Hi,
I have been attempting multi-processing inference with a multi-GPU setup with some issues and was hoping to get some advice on how to solve this issue. First let me clarify that I am working with Deepspeech 0.6.1 with Python 3.6.9.
Following the advice on this thread: Running multiple inferences in parallel on a GPU
I managed to get inference in parallel on the GPU without tensorflow taking up the whole GPU memory with each inference attempt.
However, when I follow the same instructions and rebuild deepspeech on a multi-GPU set up, the allow_growth seems to no longer work and I find that all the memory gets taken up and tensorflow flags out of memory errors.

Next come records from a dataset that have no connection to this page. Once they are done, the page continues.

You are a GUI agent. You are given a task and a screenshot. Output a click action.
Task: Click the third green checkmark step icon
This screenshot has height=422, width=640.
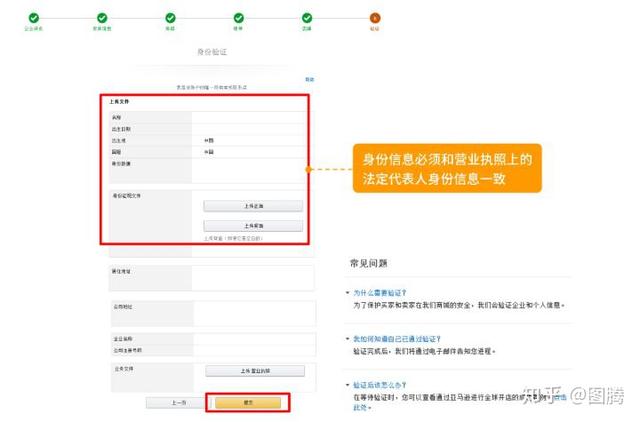click(x=170, y=18)
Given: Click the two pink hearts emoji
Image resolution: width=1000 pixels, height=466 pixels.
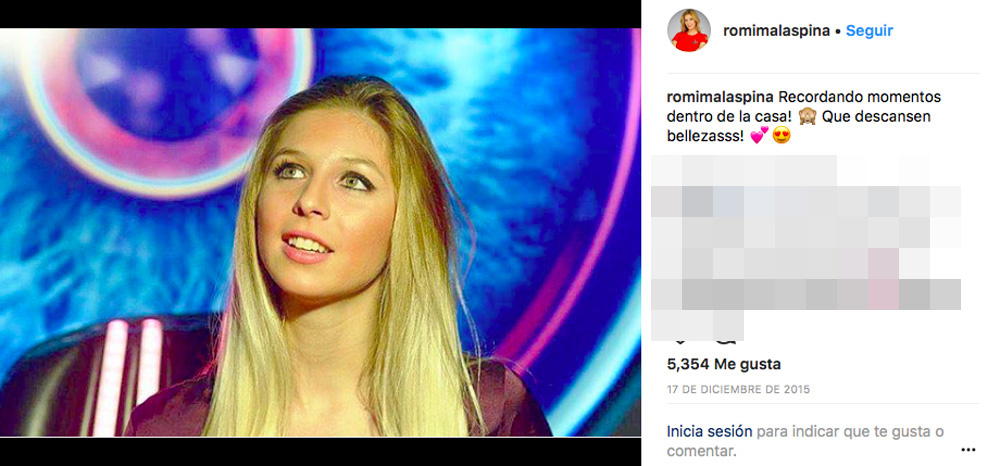Looking at the screenshot, I should [x=759, y=135].
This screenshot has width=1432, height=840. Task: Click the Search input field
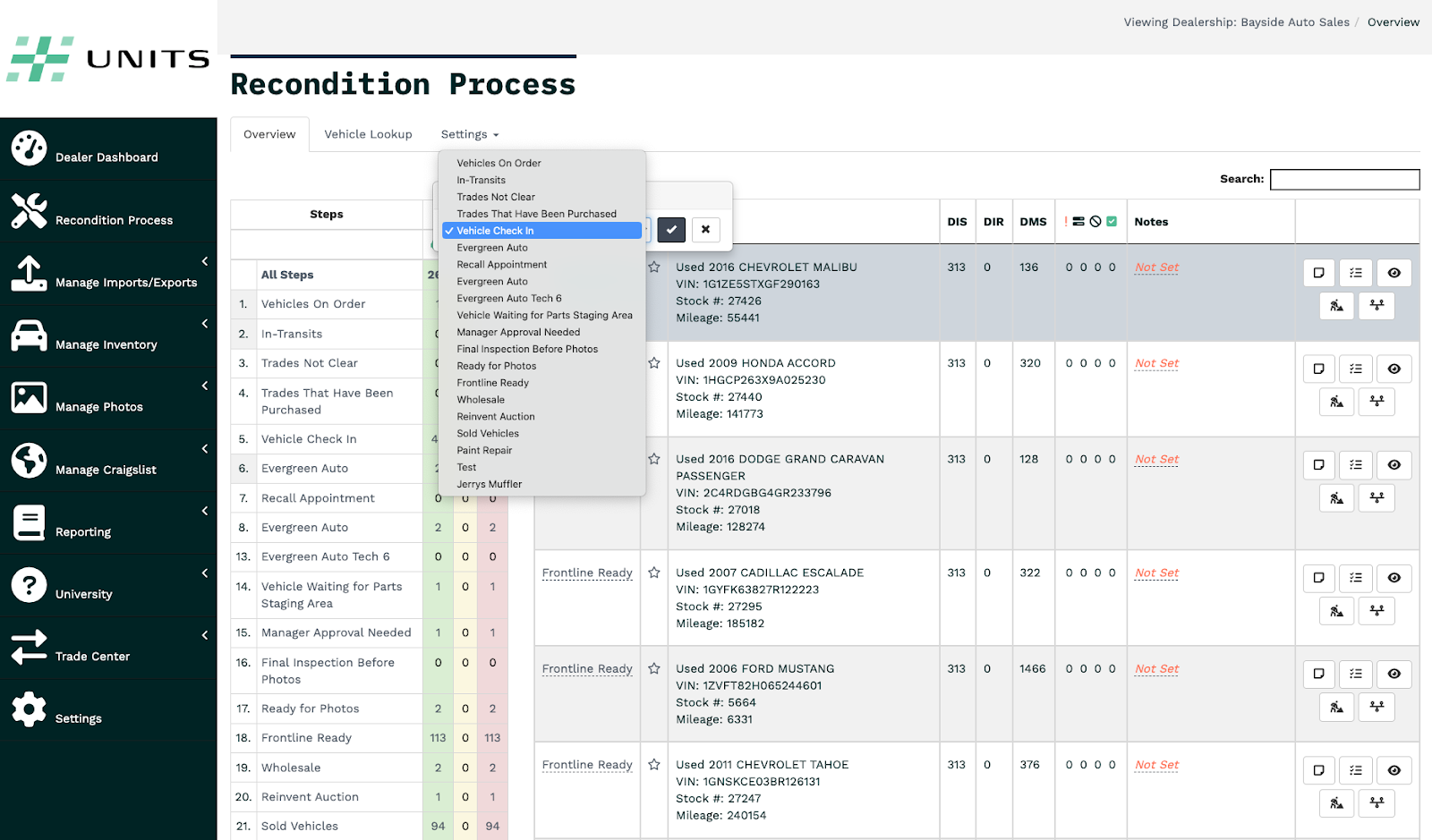1344,180
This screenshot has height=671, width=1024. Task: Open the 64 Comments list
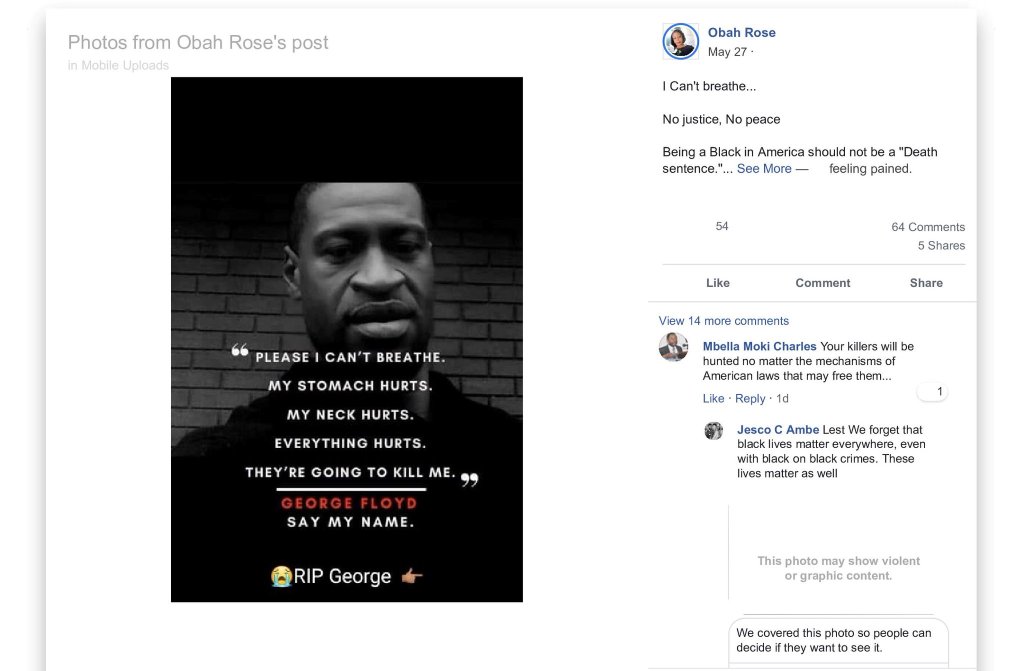pos(928,227)
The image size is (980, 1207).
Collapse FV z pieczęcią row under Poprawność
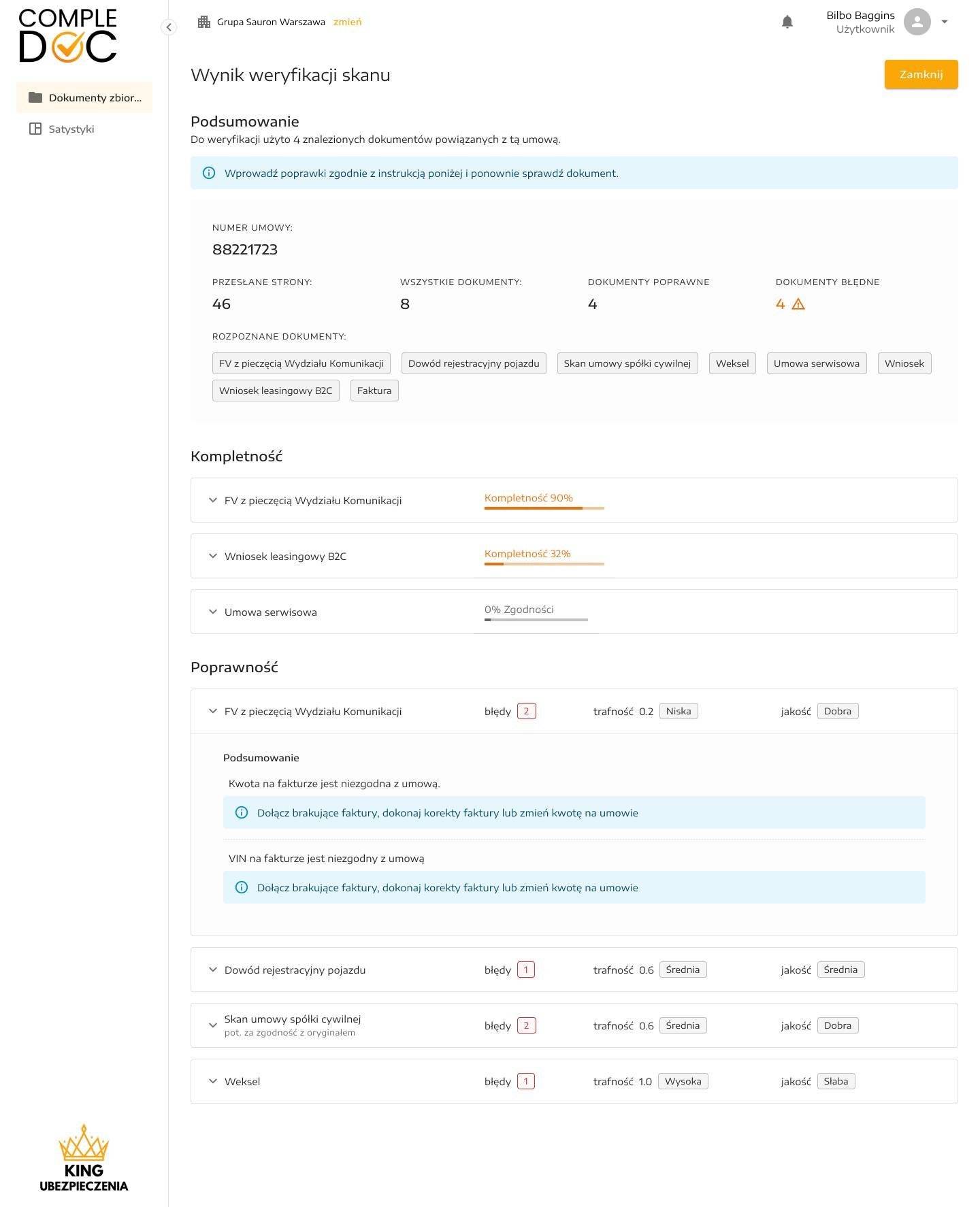(x=213, y=711)
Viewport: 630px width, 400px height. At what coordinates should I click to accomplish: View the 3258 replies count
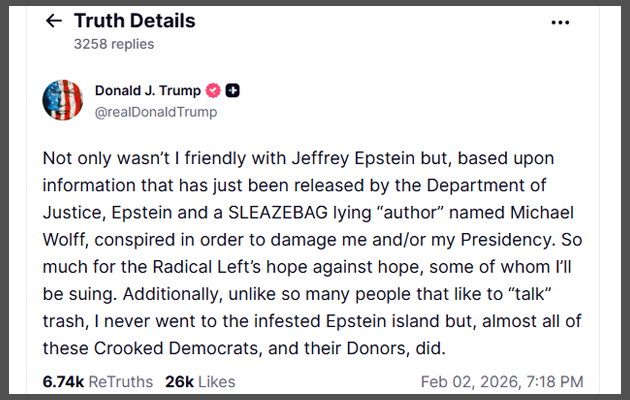point(113,44)
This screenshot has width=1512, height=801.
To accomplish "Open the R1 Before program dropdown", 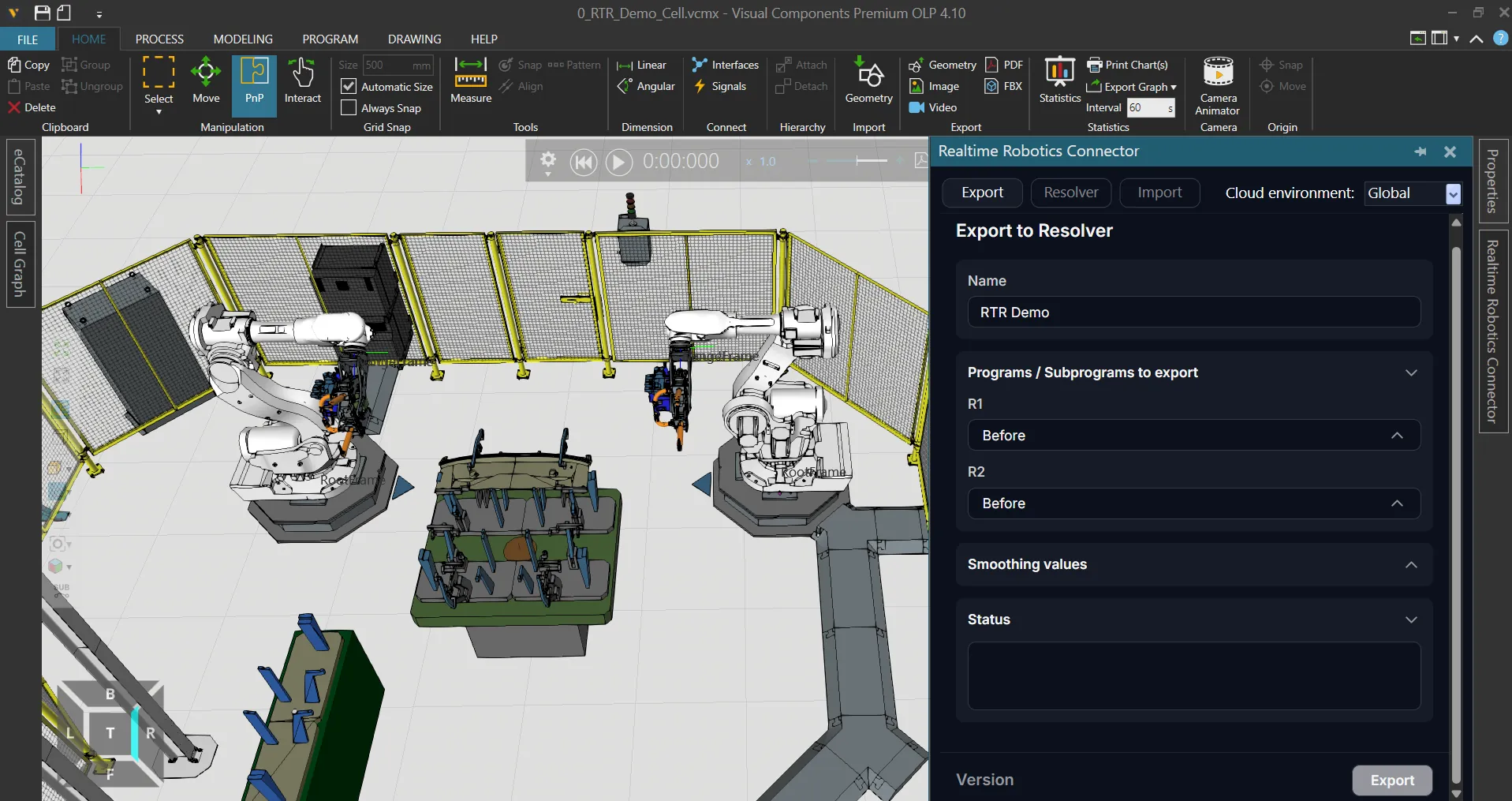I will [1193, 436].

Below is an image of what watch nvidia-smi shows - this is with running only 1 process (so no paralellising has happened yet but it’s running as a separate process from the main):
My code is as follows:
import torch
import torch.multiprocessing as tmp
from transcription_gpu import run_transcription
import argparse
import time
PROCESS_NUM = 2
if __name__ == '__main__':
before = time.time()
# Setup a number of processes
processes = [tmp.Process(target=run_transcription, args=()) for x in range(1, PROCESS_NUM+1)]
# Run processes
for p in processes:
print("I am a process!")
p.start()
# Exit the completed processes
for p in processes:
p.join()
after = time.time()
print("Processing Time: ", after-before)
import scipy.io.wavfile as wav
import sys
import os
import time
from deepspeech import Model
def run_transcription():
BEAM_WIDTH = 500
LM_WEIGHT = 1.50
VALID_WORD_COUNT_WEIGHT = 2.10
N_FEATURES = 26
N_CONTEXT = 9
MODEL_ROOT_DIR = 'models/deepspeech-0.6.1-models/'
ds = Model(
MODEL_ROOT_DIR + 'output_graph.pb',
BEAM_WIDTH)
ds.enableDecoderWithLM(
MODEL_ROOT_DIR + 'lm.binary',
MODEL_ROOT_DIR + 'trie',
LM_WEIGHT,
VALID_WORD_COUNT_WEIGHT)
before = time.time()
fs, audio = wav.read("audio/test.wav")
transcript = ds.stt(audio)
print(transcript)
after = time.time()
print("Transcription Time: ", after-before)